• What to produce
Starting at the line that contains "Viewport: 550px width, 755px height.", write out every line to the end of the records below exactly, and leave out the pictures.

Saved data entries
§ §
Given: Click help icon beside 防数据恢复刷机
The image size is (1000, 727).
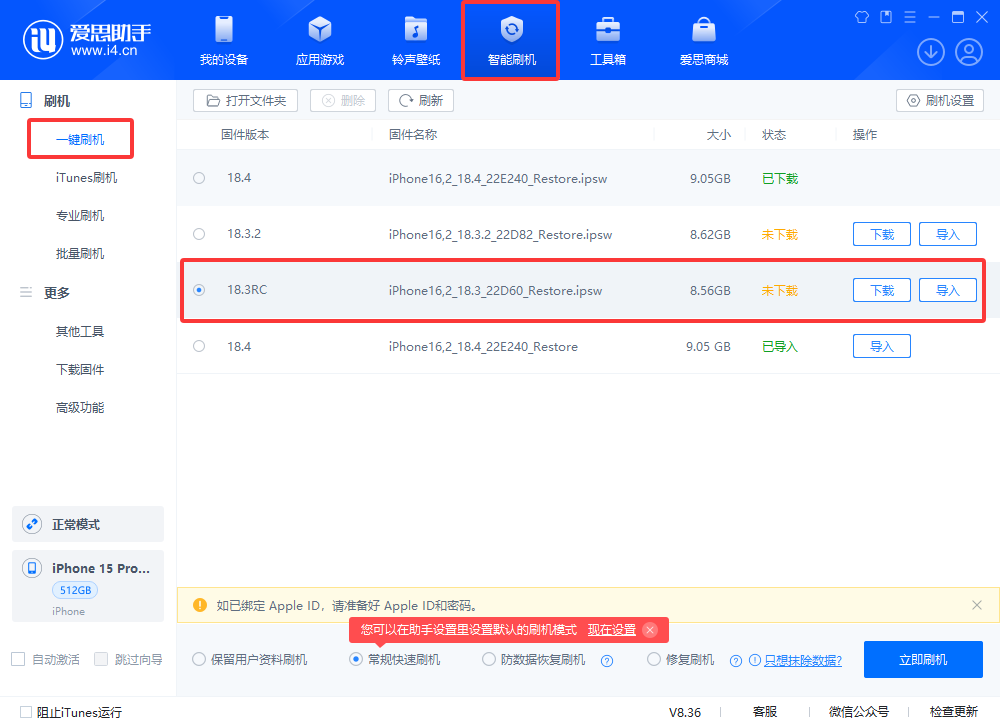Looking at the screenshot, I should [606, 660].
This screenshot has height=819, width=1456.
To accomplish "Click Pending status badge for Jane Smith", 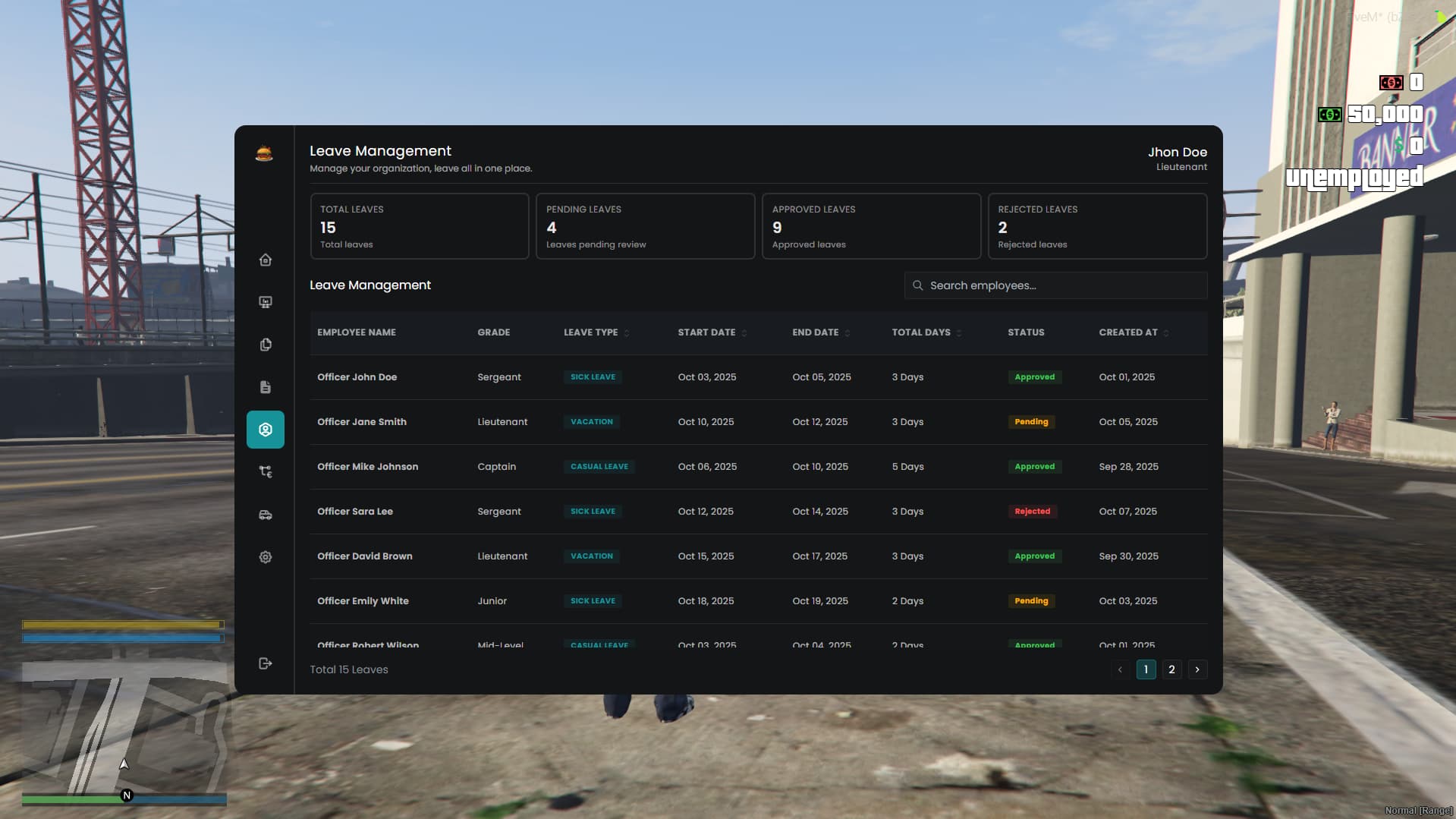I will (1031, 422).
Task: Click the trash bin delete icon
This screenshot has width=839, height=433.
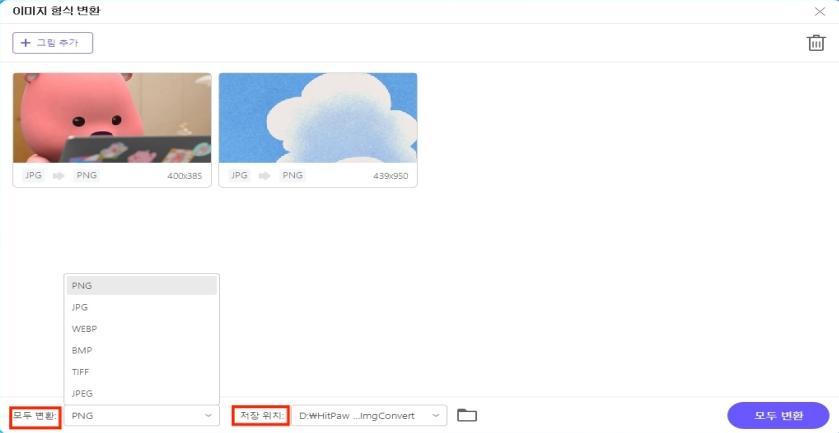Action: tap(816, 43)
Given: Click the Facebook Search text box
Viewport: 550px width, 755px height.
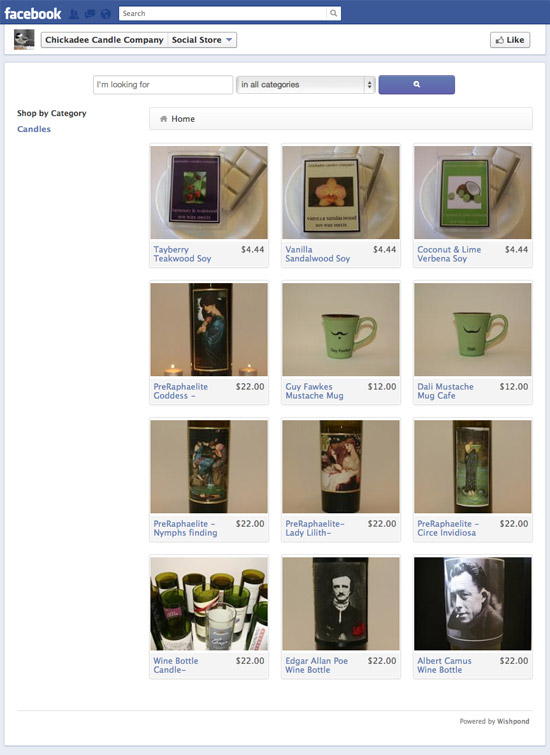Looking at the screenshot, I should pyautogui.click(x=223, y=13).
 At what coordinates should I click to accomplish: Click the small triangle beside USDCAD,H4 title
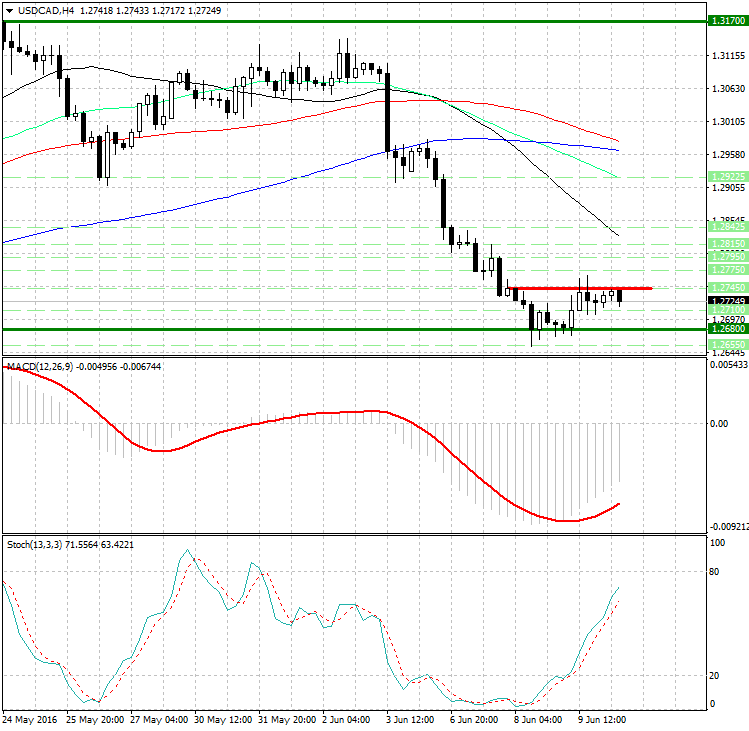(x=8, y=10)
§ §
• Answer section
Viewport: 550px width, 755px height.
Looking at the screenshot, I should pyautogui.click(x=223, y=13).
 At what coordinates should I click to accomplish: Click the small triangle beside USDCAD,H4 title
(x=8, y=10)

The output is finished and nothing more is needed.